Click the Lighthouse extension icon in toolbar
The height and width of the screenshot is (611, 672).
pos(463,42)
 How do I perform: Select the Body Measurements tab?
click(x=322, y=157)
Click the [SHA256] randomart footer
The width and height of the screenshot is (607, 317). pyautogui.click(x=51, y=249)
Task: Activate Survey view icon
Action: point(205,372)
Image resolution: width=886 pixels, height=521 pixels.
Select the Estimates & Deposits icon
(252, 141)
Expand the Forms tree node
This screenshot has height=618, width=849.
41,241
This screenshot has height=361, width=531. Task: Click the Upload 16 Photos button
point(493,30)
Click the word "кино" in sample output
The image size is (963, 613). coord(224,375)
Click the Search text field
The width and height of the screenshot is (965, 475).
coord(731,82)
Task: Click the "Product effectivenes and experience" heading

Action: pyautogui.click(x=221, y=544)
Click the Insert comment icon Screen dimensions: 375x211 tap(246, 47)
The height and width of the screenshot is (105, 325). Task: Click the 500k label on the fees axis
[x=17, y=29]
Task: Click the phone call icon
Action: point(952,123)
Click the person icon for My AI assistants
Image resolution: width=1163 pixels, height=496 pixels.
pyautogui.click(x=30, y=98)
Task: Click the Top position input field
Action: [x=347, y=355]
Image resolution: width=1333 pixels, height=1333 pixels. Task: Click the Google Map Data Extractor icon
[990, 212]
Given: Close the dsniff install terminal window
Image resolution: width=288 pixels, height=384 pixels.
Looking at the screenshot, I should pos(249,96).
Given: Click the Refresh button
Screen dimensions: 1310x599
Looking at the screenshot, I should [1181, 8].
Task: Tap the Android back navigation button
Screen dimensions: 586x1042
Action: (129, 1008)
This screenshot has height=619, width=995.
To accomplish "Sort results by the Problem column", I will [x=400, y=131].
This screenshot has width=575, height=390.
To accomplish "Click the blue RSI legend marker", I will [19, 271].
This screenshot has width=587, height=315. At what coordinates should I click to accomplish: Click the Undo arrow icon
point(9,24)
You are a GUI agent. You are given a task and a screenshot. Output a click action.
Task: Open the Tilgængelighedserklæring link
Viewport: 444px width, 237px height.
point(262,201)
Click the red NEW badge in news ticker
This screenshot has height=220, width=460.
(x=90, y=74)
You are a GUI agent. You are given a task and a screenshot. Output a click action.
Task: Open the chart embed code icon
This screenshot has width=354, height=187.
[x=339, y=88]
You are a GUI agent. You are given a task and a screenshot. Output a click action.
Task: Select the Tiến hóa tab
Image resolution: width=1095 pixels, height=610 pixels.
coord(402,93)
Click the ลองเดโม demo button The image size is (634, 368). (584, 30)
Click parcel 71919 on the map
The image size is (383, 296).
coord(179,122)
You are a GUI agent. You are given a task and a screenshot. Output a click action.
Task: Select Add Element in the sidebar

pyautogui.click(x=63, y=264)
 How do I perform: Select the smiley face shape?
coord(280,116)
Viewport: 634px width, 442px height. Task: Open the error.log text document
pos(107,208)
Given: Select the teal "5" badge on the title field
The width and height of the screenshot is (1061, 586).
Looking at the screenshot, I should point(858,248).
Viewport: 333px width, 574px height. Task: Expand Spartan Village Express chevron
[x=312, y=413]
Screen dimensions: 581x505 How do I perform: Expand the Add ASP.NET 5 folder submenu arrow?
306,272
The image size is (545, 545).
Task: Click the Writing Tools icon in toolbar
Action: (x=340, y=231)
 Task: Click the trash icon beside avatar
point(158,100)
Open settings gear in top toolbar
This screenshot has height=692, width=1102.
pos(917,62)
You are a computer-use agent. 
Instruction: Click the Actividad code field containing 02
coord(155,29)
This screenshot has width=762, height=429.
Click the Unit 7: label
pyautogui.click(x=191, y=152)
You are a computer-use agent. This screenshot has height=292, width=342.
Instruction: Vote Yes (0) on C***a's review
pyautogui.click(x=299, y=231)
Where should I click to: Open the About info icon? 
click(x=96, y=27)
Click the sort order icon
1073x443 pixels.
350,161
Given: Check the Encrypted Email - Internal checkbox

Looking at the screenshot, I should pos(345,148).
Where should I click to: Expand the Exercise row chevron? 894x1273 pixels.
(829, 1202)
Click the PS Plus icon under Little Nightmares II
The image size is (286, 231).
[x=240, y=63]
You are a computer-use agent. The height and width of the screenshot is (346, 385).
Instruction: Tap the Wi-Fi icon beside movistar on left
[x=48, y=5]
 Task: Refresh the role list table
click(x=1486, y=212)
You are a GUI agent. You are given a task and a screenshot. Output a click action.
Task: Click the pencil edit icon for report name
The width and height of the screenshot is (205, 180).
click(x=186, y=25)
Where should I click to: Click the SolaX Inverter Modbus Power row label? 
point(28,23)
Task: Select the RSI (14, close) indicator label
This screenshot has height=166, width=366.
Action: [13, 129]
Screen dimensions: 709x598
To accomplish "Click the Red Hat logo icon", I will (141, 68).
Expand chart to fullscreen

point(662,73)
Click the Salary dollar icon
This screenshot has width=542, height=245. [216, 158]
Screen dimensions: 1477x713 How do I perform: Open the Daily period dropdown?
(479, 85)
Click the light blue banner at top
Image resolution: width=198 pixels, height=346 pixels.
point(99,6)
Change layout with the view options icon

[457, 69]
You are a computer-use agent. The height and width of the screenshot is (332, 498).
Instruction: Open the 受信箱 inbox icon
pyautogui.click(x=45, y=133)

········

= Short task =
Render every line of the rows above as a JSON array of strings, one string per line, leaving out blank lines.

= Solution for this problem =
[
  "Click the Lighthouse extension icon in toolbar",
  "The height and width of the screenshot is (611, 672).",
  "pos(463,42)",
  " How do I perform: Select the Body Measurements tab?",
  "click(x=322, y=157)",
  "Click the [SHA256] randomart footer",
  "The width and height of the screenshot is (607, 317). pyautogui.click(x=51, y=249)",
  "Task: Activate Survey view icon",
  "Action: point(205,372)",
  "Image resolution: width=886 pixels, height=521 pixels.",
  "Select the Estimates & Deposits icon",
  "(252, 141)",
  "Expand the Forms tree node",
  "This screenshot has height=618, width=849.",
  "41,241",
  "This screenshot has height=361, width=531. Task: Click the Upload 16 Photos button",
  "point(493,30)",
  "Click the word \"кино\" in sample output",
  "The image size is (963, 613). coord(224,375)",
  "Click the Search text field",
  "The width and height of the screenshot is (965, 475).",
  "coord(731,82)",
  "Task: Click the \"Product effectivenes and experience\" heading",
  "Action: pyautogui.click(x=221, y=544)",
  "Click the Insert comment icon Screen dimensions: 375x211 tap(246, 47)",
  "The height and width of the screenshot is (105, 325). Task: Click the 500k label on the fees axis",
  "[x=17, y=29]",
  "Task: Click the phone call icon",
  "Action: point(952,123)",
  "Click the person icon for My AI assistants",
  "Image resolution: width=1163 pixels, height=496 pixels.",
  "pyautogui.click(x=30, y=98)",
  "Task: Click the Top position input field",
  "Action: [x=347, y=355]",
  "Image resolution: width=1333 pixels, height=1333 pixels. Task: Click the Google Map Data Extractor icon",
  "[990, 212]",
  "Given: Close the dsniff install terminal window",
  "Image resolution: width=288 pixels, height=384 pixels.",
  "Looking at the screenshot, I should pos(249,96).",
  "Given: Click the Refresh button",
  "Screen dimensions: 1310x599",
  "Looking at the screenshot, I should [1181, 8].",
  "Task: Tap the Android back navigation button",
  "Screen dimensions: 586x1042",
  "Action: (129, 1008)",
  "This screenshot has height=619, width=995.",
  "To accomplish \"Sort results by the Problem column\", I will [x=400, y=131].",
  "This screenshot has width=575, height=390.",
  "To accomplish \"Click the blue RSI legend marker\", I will [19, 271].",
  "This screenshot has width=587, height=315. At what coordinates should I click to accomplish: Click the Undo arrow icon",
  "point(9,24)",
  "You are a GUI agent. You are given a task and a screenshot. Output a click action.",
  "Task: Open the Tilgængelighedserklæring link",
  "Viewport: 444px width, 237px height.",
  "point(262,201)",
  "Click the red NEW badge in news ticker",
  "This screenshot has height=220, width=460.",
  "(x=90, y=74)",
  "You are a GUI agent. You are given a task and a screenshot. Output a click action.",
  "Task: Open the chart embed code icon",
  "This screenshot has width=354, height=187.",
  "[x=339, y=88]",
  "You are a GUI agent. You are given a task and a screenshot. Output a click action.",
  "Task: Select the Tiến hóa tab",
  "Image resolution: width=1095 pixels, height=610 pixels.",
  "coord(402,93)",
  "Click the ลองเดโม demo button The image size is (634, 368). (584, 30)",
  "Click parcel 71919 on the map",
  "The image size is (383, 296).",
  "coord(179,122)",
  "You are a GUI agent. You are given a task and a screenshot. Output a click action.",
  "Task: Select Add Element in the sidebar",
  "pyautogui.click(x=63, y=264)",
  " How do I perform: Select the smiley face shape?",
  "coord(280,116)",
  "Viewport: 634px width, 442px height. Task: Open the error.log text document",
  "pos(107,208)",
  "Given: Select the teal \"5\" badge on the title field",
  "The width and height of the screenshot is (1061, 586).",
  "Looking at the screenshot, I should point(858,248).",
  "Viewport: 333px width, 574px height. Task: Expand Spartan Village Express chevron",
  "[x=312, y=413]",
  "Screen dimensions: 581x505 How do I perform: Expand the Add ASP.NET 5 folder submenu arrow?",
  "306,272",
  "The image size is (545, 545).",
  "Task: Click the Writing Tools icon in toolbar",
  "Action: (x=340, y=231)",
  " Task: Click the trash icon beside avatar",
  "point(158,100)",
  "Open settings gear in top toolbar",
  "This screenshot has height=692, width=1102.",
  "pos(917,62)",
  "You are a computer-use agent. ",
  "Instruction: Click the Actividad code field containing 02",
  "coord(155,29)",
  "This screenshot has width=762, height=429.",
  "Click the Unit 7: label",
  "pyautogui.click(x=191, y=152)",
  "You are a computer-use agent. This screenshot has height=292, width=342.",
  "Instruction: Vote Yes (0) on C***a's review",
  "pyautogui.click(x=299, y=231)",
  "Where should I click to: Open the About info icon? ",
  "click(x=96, y=27)",
  "Click the sort order icon",
  "1073x443 pixels.",
  "350,161",
  "Given: Check the Encrypted Email - Internal checkbox",
  "Looking at the screenshot, I should pos(345,148).",
  "Where should I click to: Expand the Exercise row chevron? 894x1273 pixels.",
  "(829, 1202)",
  "Click the PS Plus icon under Little Nightmares II",
  "The image size is (286, 231).",
  "[x=240, y=63]",
  "You are a computer-use agent. The height and width of the screenshot is (346, 385).",
  "Instruction: Tap the Wi-Fi icon beside movistar on left",
  "[x=48, y=5]",
  " Task: Refresh the role list table",
  "click(x=1486, y=212)",
  "You are a GUI agent. You are given a task and a screenshot. Output a click action.",
  "Task: Click the pencil edit icon for report name",
  "The width and height of the screenshot is (205, 180).",
  "click(x=186, y=25)",
  "Where should I click to: Click the SolaX Inverter Modbus Power row label? ",
  "point(28,23)",
  "Task: Select the RSI (14, close) indicator label",
  "This screenshot has height=166, width=366.",
  "Action: [13, 129]",
  "Screen dimensions: 709x598",
  "To accomplish \"Click the Red Hat logo icon\", I will (141, 68).",
  "Expand chart to fullscreen",
  "point(662,73)",
  "Click the Salary dollar icon",
  "This screenshot has width=542, height=245. [216, 158]",
  "Screen dimensions: 1477x713 How do I perform: Open the Daily period dropdown?",
  "(479, 85)",
  "Click the light blue banner at top",
  "Image resolution: width=198 pixels, height=346 pixels.",
  "point(99,6)",
  "Change layout with the view options icon",
  "[457, 69]",
  "You are a computer-use agent. The height and width of the screenshot is (332, 498).",
  "Instruction: Open the 受信箱 inbox icon",
  "pyautogui.click(x=45, y=133)"
]